**Brief 1**
According to the forum excerpt about the Cell processor, how many cycles does L2 cache take compared with the LS?
**Brief 2**
Summarize the forum excerpt about the Cell processor in two sentences.
**Brief 3**
Resume the forum excerpt about the Cell processor from the point where it stops.

**Provided text**
------------------------

I do agree that since Cell is built for LS kind of environment, it should be more performant... like the "fast LS vs cache management overhead" issue below:
Shifty Geezer said:
L2 cache is slower than the LS, I think in the order of 50% slower (6 cycles versus LS 4 cycles).

and

Jesus2006 said:
But still how does the memory managment work? What does a locked cache do? When you write data to it, will it write back to main memory immediately, or do you have control over this, when to write back and when to read from it? Because every write back will make performance drop siginficantly, since a SPE works on it's own LS until the task is finished and then DMAs back results user controlled. I thought that locked cache only guarantees an amount of cache being reserved for a specific thread, but nothing else (like addressability etc.).

Instead of zooming into specific hardware advantages, can we layer the analysis based on some sort of context (model or application framework) to get a coherent picture ?

Here's me thinking out loud [Remember: I am not a game programmer]:

Assuming the application/game requirements are known beforehand ( ;-) ) ...

(1) (Near) real-time, event-driven run-time forms the foundation. This is where basic things like the game loop, user controls, storage/streaming, memory management, network code, animation, rendering, audio, AI and physics are master-planned, laid out and tie down.

------------------------

**Data section**
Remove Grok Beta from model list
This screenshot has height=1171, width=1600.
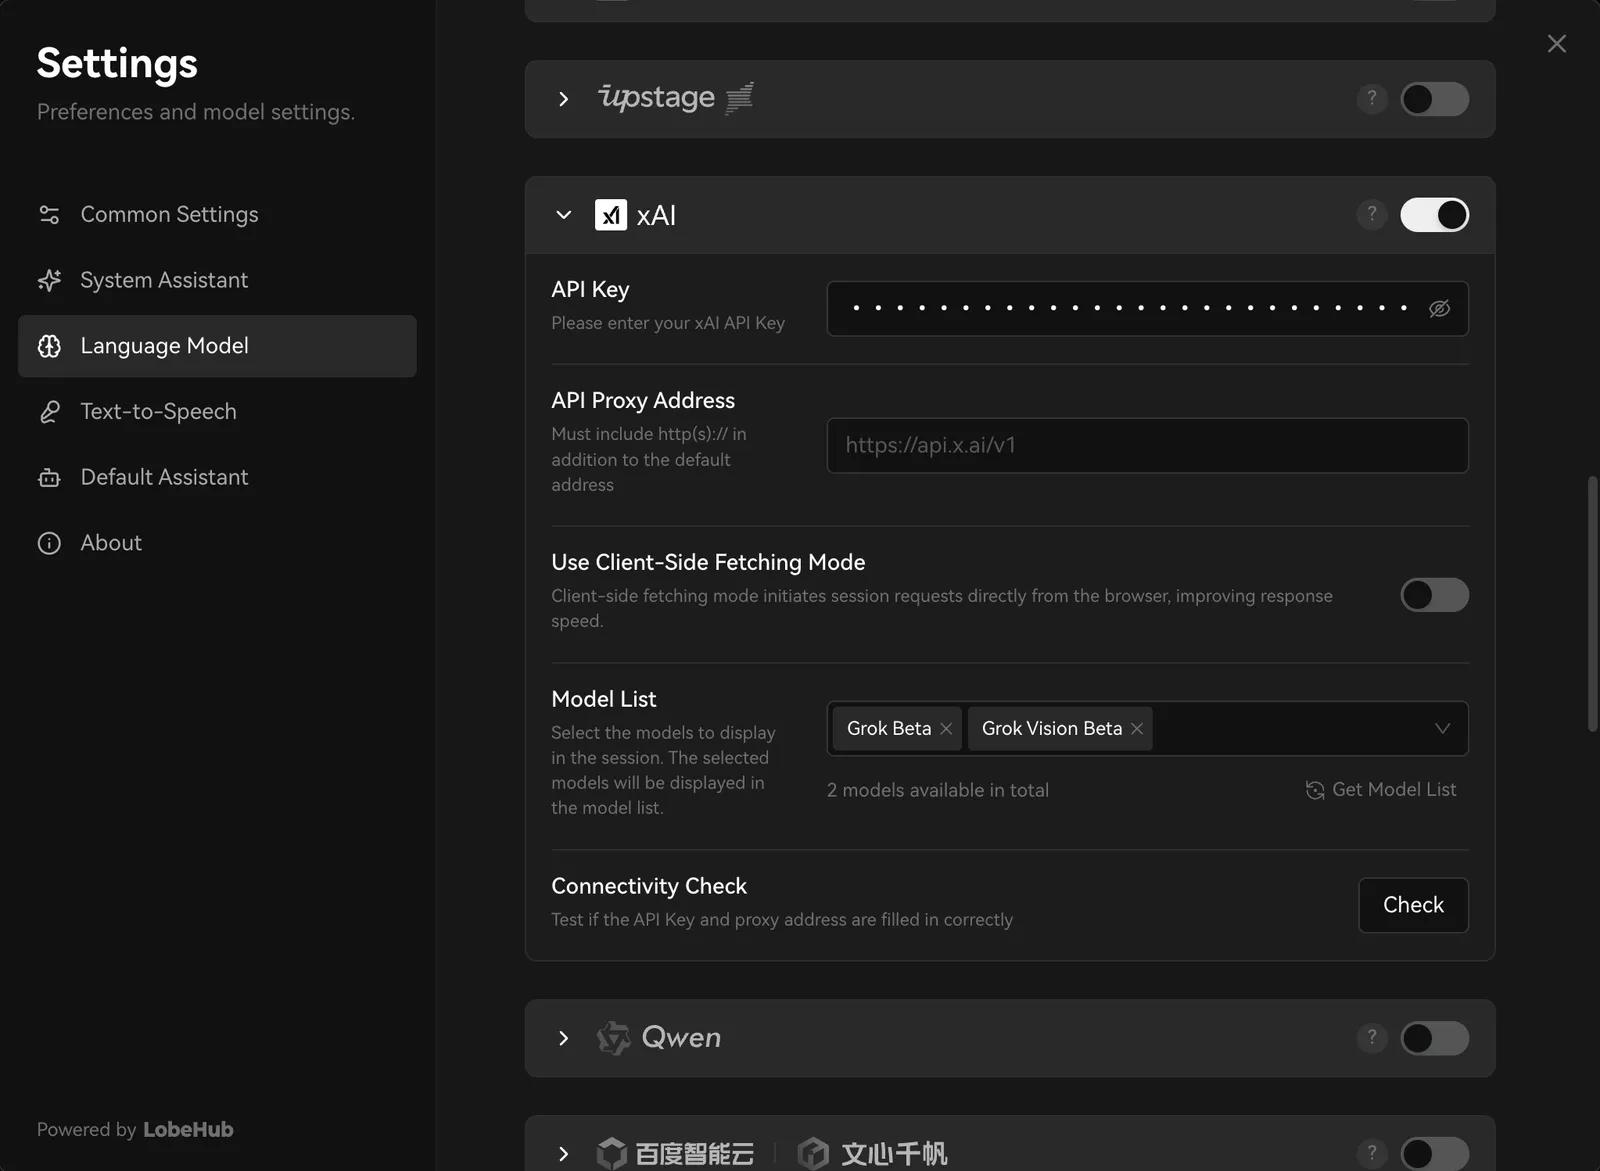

------------------------

**Response 1**
L2 cache takes about 6 cycles, versus 4 cycles for the LS.

**Response 2**
The poster agrees that Cell should perform better because it is built for a local-store environment, citing a claim that L2 cache is slower than the LS and questions about how a locked cache handles writing back to main memory. Instead of focusing on specific hardware advantages, the poster proposes a layered analysis based on a context such as an application framework, beginning with a near real-time, event-driven run-time in which the game loop, controls, memory management, rendering, physics and other basics are planned.

**Response 3**
(2) Key resources (e.g., cores, memory) are budgeted for each focus area (e.g., visuals, animation, network) based on experiences and requirements. Although in the interest of time, some may be folded within the PPE until devs have time to spin them off to another SPE. This also determines the planned worst case scenarios for individual areas (e.g., How small a time slice are we talking about, how small/big the data structures can be)

(3) Within each focus area, specific techniques are prototyped/developed.

(4) Things are put together and run end-to-end.

(5) More variety of stuff (e.g., weapons) added

(6) More optimization follows to hit specific performance target.


Now, one way to do this on Cell seems to be:

(A) Cooperative game loop and user-controls go to PPE to form the basic skeleton. Basic math library goes to VMX on PPE. Esoteric math stuff goes into domain-specific SPEs.

(B) Supporting storage and network code go into 1 SPE (Although these are rather slow and we may not need to use compression that much -- thanks to Blu-ray and HDD -- I assign the work to a separate SPE to free up the PPE in case other tasks below are thrown back to PPE to run because of 256K LS limits).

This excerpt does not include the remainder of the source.